"What you resist persists."
-- Carl Jung
I wrote the book, Commercial Truck Success, from my experience in starting two commercial truck departments within retail auto dealerships and through trial and error, created very profitable and successful operations. In the book, some of the simplest concepts are to make sure your inventory is salable this moment, by keeping them clean and making sure they start and run well. Very basic stuff.
Yet, it is amazing every single time I see the oldest truck on the lot won't even start and they are so desperate to sell the two year old piece that they are trying to sell it below cost. What would happen if a buyer actually came in and was interested? The salesperson would try to start it, then go get the jumper battery, and the jumper battery is too low to give enough juice to the truck battery to get it to crank. The salesperson is running around and the buyer is thinking, "no wonder they've had it so long!" Then he or she remembers an appointment they are late for.
Here was a perfect opportunity to sell the unit and even sell it at a profit, but the whole thing was blown because the dealership resisted fixing the truck. How much do new batteries, if needed, cost in comparison to a month's worth of flooring on a $50,000 truck? Or how about six more months of flooring expense waiting for the next buyer?
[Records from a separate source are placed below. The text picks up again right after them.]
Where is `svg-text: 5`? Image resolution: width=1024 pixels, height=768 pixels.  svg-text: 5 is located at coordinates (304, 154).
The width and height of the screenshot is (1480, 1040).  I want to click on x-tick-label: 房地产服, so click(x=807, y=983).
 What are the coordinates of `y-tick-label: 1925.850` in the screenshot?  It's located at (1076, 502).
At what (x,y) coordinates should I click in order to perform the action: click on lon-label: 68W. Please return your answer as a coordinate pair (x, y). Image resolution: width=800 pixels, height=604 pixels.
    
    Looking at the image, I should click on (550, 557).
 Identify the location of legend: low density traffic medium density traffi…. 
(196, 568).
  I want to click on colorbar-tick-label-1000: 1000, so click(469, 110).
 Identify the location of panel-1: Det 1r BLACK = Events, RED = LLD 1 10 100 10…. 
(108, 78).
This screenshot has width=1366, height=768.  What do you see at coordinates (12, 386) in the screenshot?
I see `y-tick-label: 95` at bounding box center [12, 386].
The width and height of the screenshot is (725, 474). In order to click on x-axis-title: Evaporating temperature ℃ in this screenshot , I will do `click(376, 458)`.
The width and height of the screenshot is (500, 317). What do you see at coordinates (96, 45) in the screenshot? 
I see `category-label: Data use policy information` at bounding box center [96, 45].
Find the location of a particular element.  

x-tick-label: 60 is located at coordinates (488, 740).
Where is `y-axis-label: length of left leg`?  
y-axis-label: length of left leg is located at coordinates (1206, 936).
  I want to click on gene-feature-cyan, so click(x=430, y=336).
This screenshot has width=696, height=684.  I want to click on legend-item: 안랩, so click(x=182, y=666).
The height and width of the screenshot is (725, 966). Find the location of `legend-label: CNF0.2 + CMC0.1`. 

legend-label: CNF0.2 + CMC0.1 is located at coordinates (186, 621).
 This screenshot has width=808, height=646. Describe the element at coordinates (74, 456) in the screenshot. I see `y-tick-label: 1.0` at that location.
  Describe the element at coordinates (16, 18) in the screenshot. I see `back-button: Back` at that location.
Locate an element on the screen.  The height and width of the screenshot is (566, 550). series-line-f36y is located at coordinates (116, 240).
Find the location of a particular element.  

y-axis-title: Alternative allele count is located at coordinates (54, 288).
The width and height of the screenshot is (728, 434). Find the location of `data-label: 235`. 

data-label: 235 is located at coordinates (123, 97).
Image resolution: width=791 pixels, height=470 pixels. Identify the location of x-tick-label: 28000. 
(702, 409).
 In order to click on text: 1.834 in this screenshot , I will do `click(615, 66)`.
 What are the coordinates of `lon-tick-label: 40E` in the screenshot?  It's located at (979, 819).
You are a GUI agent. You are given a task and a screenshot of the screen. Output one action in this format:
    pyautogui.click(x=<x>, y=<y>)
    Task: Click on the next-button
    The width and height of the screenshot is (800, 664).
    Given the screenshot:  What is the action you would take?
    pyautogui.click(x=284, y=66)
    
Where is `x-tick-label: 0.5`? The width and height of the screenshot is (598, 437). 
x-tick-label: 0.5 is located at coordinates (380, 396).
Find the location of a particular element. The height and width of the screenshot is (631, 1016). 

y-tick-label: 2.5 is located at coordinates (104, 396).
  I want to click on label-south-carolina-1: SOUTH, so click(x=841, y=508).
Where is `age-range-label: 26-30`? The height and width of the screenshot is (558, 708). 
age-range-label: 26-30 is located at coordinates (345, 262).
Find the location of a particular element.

Sometimes we just can't see the forest for the trees. It is often the simple things, the easy to fix things that hold us back.
This doesn't just apply to a commercial truck department, or even a retail auto dealership, or a hair salon, or restaurant, or an appliance store, or any other business, it applies to all of life. Personal life, business life, government life, all of life.
We have a leaky faucet in the bathroom and it has been that way for a long time, but now the drought has worsened and surcharges apply for excessive use of water. How did this bill get so high? Well, that would have paid for a brand new faucet, and another month or two and we could have paid a plumber to handle it. Just little things like doing the dishes (I have resistance there, but I am working on it) and keeping the kitchen clean. There are so many little things that are important and yet also easy to see as not important. Until they are REALLY important. Then panic sets in.
I created relationships with other commercial truck dealers to trade old inventory with. It's amazing that when you have an old piece, even if in tip-top shape, the salespeople walk right past it as it if isn't really there. So, I would trade two or three of my 90+ day old units for the other dealers 90+ day old units site unseen. When they come here they are new, when mine go there, they are new. I cannot tell you how many times those units sold so fast it amazed me. So there are many creative ways to cause movement.
Consider making a list of some of the things at work, and at home that you might have been glossing over that could be important, and under certain circumstances could be REALLY important. For example, an effective savings plan. Too much month at the end of the money? How many years did I live like that! But, that simply means that the outgo is exceeding the income. There are ways to solve that on both ends of the scale. Simple things that are put off for another day, that are important and yet allowed to slide.
I'm Working On My List And Making Progress. Feels Great Too.
Spread Some Joy Today--by clearing out those cobwebs, and allowing your priorities to include important and yet often ignored things like joy to come into the open and thrive.